YOUR OBJECTIVE: Please copy the listing from its first line through the line containing "Action: (744, 208)", swapping "thumbnail" for "preview" and keeping everything else the same.

* START *

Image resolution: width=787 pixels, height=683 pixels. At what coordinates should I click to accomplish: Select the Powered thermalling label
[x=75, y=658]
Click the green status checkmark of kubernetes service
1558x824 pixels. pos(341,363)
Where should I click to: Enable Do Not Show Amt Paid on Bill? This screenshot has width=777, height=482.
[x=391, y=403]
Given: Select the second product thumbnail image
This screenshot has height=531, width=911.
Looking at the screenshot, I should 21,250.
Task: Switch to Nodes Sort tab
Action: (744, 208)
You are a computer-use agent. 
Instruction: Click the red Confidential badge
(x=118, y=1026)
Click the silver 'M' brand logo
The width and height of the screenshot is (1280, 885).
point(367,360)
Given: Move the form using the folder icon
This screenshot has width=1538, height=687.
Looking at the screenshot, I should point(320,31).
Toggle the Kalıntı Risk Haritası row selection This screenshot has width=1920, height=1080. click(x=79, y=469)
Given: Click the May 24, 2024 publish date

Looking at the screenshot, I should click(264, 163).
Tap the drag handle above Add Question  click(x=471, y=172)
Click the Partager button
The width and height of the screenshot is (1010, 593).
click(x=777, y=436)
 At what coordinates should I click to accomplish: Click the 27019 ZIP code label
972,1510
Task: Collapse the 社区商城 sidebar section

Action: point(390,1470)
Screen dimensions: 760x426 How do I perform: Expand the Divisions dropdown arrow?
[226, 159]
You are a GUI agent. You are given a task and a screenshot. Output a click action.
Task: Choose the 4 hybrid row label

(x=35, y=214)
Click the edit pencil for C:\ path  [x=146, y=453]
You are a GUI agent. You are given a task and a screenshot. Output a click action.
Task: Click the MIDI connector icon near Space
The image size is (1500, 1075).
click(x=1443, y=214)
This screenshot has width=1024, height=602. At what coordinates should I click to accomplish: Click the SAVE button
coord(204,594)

* END *

SOLUTION TO THIS PROBLEM:
Image resolution: width=787 pixels, height=683 pixels. At what coordinates should I click to accomplish: Select the Powered thermalling label
[x=75, y=658]
Click the green status checkmark of kubernetes service
1558x824 pixels. pos(341,363)
Where should I click to: Enable Do Not Show Amt Paid on Bill? This screenshot has width=777, height=482.
[x=391, y=403]
Given: Select the second product preview image
This screenshot has height=531, width=911.
Looking at the screenshot, I should 21,250.
Task: Switch to Nodes Sort tab
Action: (744, 208)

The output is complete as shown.